• Entries provided
• • • • • • •

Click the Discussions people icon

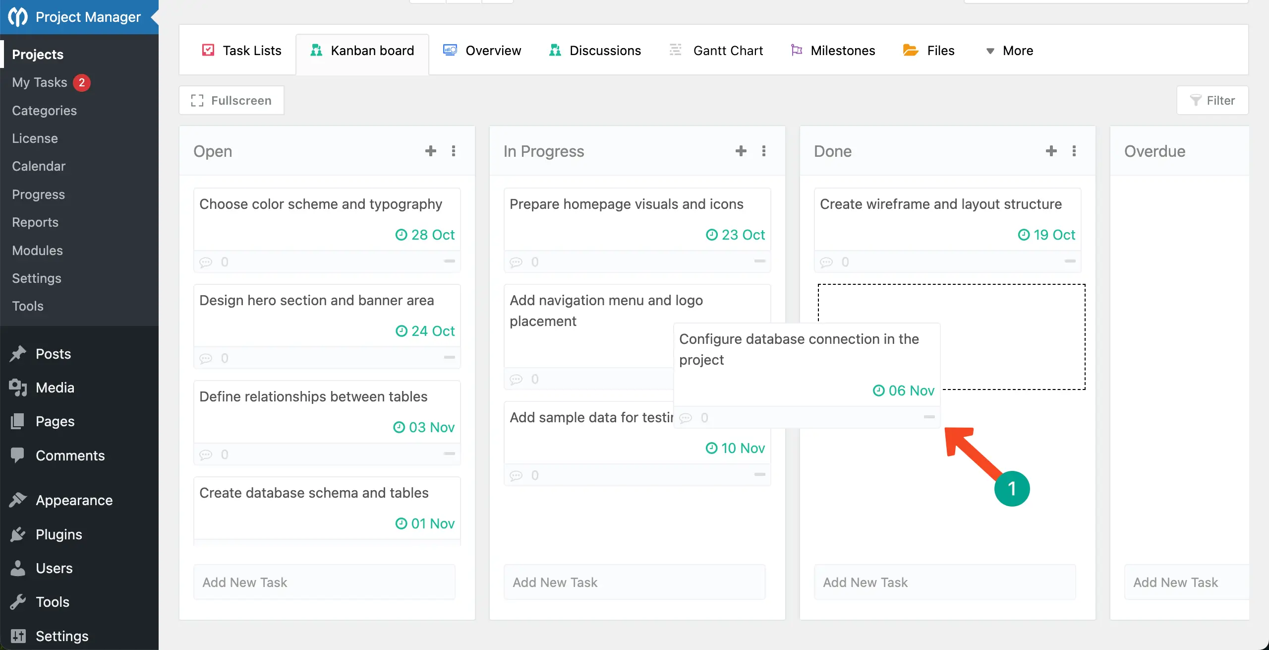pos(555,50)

• • • • • • •

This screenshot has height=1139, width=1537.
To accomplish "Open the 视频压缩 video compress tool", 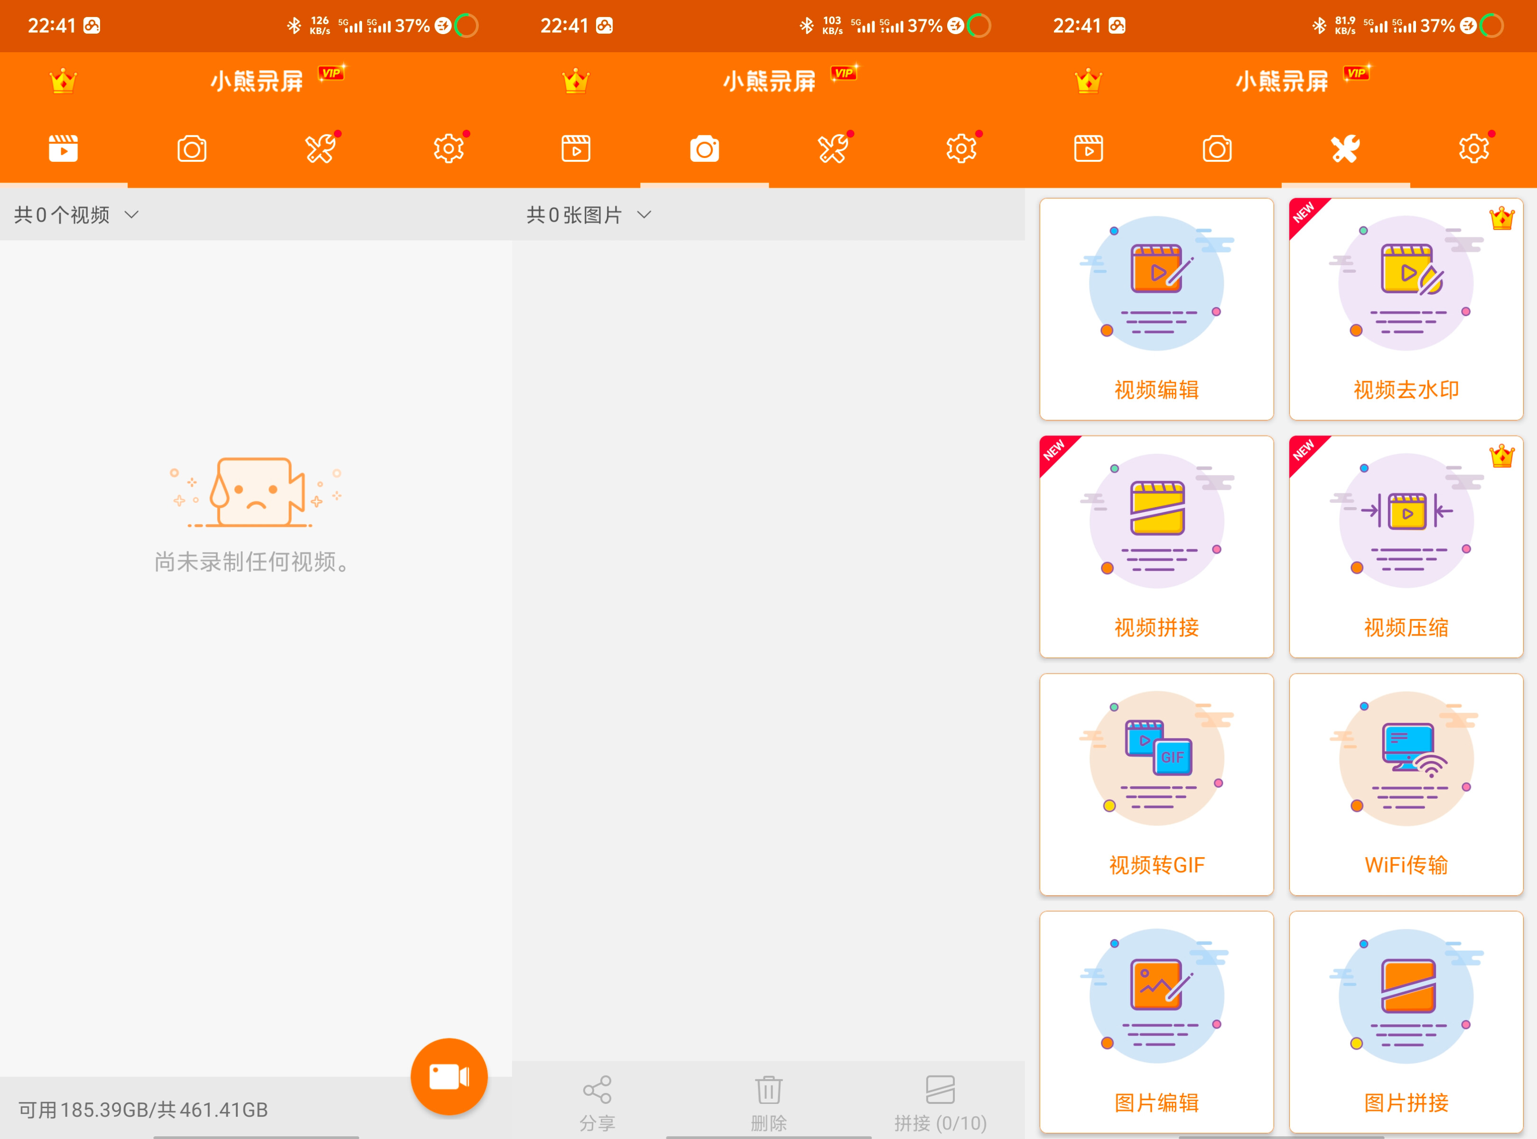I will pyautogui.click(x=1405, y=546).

• • • • • • •

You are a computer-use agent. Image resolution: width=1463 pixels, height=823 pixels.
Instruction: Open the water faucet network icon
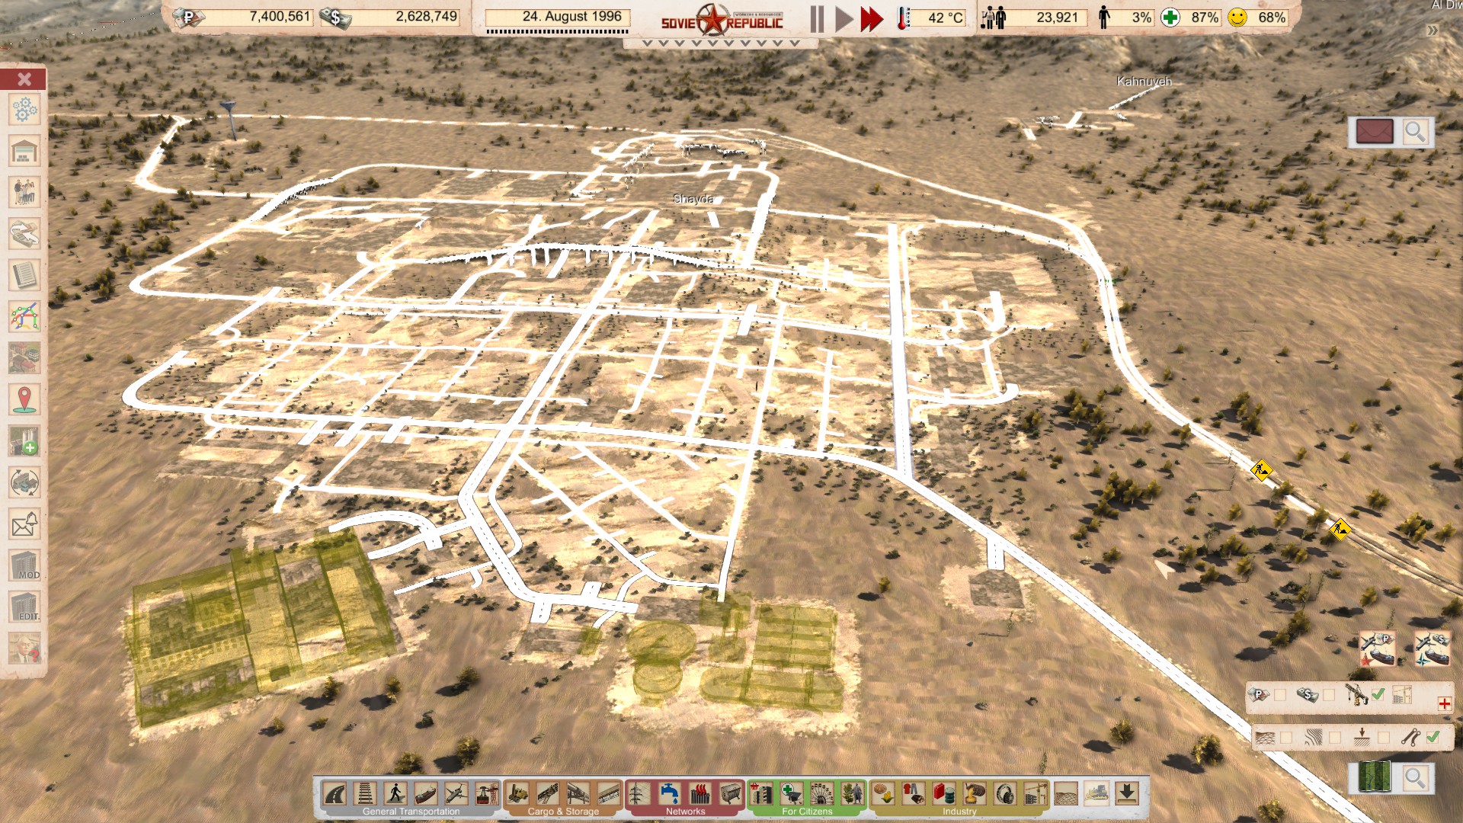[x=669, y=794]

• • • • • • •

• Exercise prompt
From the material above, copy out every line bearing the string "height".

• Solution to this task
This screenshot has height=1139, width=1537.
You are a computer-use agent. Image resolution: width=1463 pixels, height=823 pixels.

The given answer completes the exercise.